Filling the fluoride cavity
CHARLESTON, W.Va. -- After a chemical leak into the Elk River impacted the water supply of 300,000 West Virginians Jan. 9, many residents and parents have stopped drinking their tap water for fear of its potential health risks.
But according to area dental professionals, there's a risk to not drinking tap water too -- the lack of fluoride in most bottled water means that people, especially children under 16, are at a greater risk for developing cavities and other health problems.
"Water fluoridation is important -- it has been shown over the last century to be one of the top 10 greatest public health initiatives, according to the CDC, and that's because of the reduction in cavities that has been seen since its implementation nationwide," Dr. Steven Ghareeb, a Charleston dentist at Ghareeb Dental Group, said. "It has been shown to be effective in preventing cavities nationwide."
Ghareeb, a contributor to Parenting magazine, Men's Health magazine and Consumer Reports, said cavities are the most preventable disease in medicine, and fluoridated water is one of the primary means of prevention for most people. Ingesting fluoride is more effective than applying it directly to the teeth, he said.
Ghareeb said many adults may get enough fluoride from their toothpaste or regular dental treatments, but a lack of it can cause problems for children who are still developing.
"It also causes developmental issues -- strengthening of bones, teeth, upper and lower mandibles. Fluoride is important for more than just preventing cavities," said Richard Stevens, executive director of the West Virginia Dental Association.
In 1945, Grand Rapids, Mich., became the first city in the U.S. to introduce fluoride into its water system. Since then, many other parts of the country have followed suit. In 2006, 69 percent of the U.S. population was served by public water supplies with fluoridation.
Lee Allen, president of the WVDA and an oral surgeon in Charleston, said parents who are concerned that their children may be susceptible to cavities should ask their dentist to perform a risk assessment on the child. From there, the dentist can determine whether the child is in danger of developing cavities or other medical concerns and can prescribe fluoride supplements if necessary.
"Depending on the risk assessment, if the patient has a high risk of [tooth decay] or cavities and they're drinking bottled water exclusively, they may want to look at different options for that child," Allen said. "They may prescribe a toothpaste with a higher level of fluoride, or actually prescribe fluoride drops to add as a supplement to the bottled water; they may even say, instead of coming two times a year for an in-office fluoride treatment, we're going to do it four times a year. There are different ways to get fluoride, and it all depends on the individual patient."
Nearly two months have passed since the chemical leak, and Ghareeb said children who haven't been drinking the water might start to experience some delayed effects of that missing fluoride, depending on their risk level.
"One month or two might not be too bad with a lack of exposure to fluoride in the water, but after a few months, it's a significant amount of time that can give time for the teeth to demineralize and weaken a little bit and for cavities to take hold," he said.
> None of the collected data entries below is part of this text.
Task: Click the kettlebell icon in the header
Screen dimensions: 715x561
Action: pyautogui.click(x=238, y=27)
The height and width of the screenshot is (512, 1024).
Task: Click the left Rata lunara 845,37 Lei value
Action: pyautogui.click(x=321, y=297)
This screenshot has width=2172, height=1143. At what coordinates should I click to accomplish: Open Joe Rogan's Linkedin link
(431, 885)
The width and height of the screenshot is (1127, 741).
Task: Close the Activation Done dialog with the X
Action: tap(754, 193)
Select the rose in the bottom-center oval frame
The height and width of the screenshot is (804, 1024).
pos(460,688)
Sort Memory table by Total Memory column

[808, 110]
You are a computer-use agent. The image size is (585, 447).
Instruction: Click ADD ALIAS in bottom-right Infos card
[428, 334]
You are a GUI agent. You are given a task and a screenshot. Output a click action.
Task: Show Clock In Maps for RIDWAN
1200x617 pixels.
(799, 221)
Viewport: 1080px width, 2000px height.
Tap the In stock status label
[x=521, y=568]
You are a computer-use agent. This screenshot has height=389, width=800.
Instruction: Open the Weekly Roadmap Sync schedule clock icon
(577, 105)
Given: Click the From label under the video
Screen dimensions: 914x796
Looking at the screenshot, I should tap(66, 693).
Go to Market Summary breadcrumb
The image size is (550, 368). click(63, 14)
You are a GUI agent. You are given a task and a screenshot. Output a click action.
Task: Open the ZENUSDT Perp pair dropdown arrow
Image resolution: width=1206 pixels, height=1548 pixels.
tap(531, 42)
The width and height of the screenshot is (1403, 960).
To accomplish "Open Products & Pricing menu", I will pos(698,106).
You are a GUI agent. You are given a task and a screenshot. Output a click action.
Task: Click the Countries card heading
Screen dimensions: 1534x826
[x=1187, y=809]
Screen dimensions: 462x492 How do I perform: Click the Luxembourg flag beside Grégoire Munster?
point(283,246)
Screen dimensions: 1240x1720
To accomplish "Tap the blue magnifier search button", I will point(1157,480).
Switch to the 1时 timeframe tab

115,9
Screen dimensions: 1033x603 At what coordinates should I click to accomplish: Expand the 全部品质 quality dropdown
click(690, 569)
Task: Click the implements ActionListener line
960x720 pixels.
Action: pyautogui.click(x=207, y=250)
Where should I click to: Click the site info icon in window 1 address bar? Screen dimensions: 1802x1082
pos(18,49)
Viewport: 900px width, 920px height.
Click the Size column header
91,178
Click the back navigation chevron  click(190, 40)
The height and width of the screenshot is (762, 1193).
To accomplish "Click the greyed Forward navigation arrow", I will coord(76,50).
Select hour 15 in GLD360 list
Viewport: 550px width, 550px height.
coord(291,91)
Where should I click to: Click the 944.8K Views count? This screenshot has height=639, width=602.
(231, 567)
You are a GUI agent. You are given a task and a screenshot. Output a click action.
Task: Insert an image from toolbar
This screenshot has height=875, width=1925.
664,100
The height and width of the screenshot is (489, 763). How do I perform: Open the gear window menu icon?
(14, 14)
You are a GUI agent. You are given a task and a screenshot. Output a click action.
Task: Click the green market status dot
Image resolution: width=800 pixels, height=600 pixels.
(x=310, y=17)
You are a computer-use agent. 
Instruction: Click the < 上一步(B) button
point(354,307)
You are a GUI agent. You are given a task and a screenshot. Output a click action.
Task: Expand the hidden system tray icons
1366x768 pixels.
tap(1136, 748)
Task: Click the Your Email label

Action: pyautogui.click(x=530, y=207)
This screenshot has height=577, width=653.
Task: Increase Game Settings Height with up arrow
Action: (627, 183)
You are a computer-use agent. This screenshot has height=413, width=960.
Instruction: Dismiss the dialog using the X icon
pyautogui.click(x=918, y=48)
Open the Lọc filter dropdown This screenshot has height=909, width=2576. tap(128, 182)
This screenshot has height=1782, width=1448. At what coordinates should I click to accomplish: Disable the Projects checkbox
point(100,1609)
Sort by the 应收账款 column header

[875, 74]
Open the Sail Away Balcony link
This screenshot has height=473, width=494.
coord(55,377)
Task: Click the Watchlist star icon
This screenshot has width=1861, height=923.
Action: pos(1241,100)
Ghareeb said the most common treatment he prescribes is a chewable tablet for children as young as 6 months. The number of times a child brushes a day, as well as whether their permanent teeth are exposed, can also impact the effectiveness of fluoride toothpaste, Ghareeb said.
"Ingested fluoride is present in saliva, and coats the teeth constantly," he said. "It actually inserts itself into the enamel structure to strengthen the teeth as they grow. Adults have already formed their enamel and can't do much to strengthen it, at least not to the extent that we see in children. For children, it's very important, because those teeth are still developing."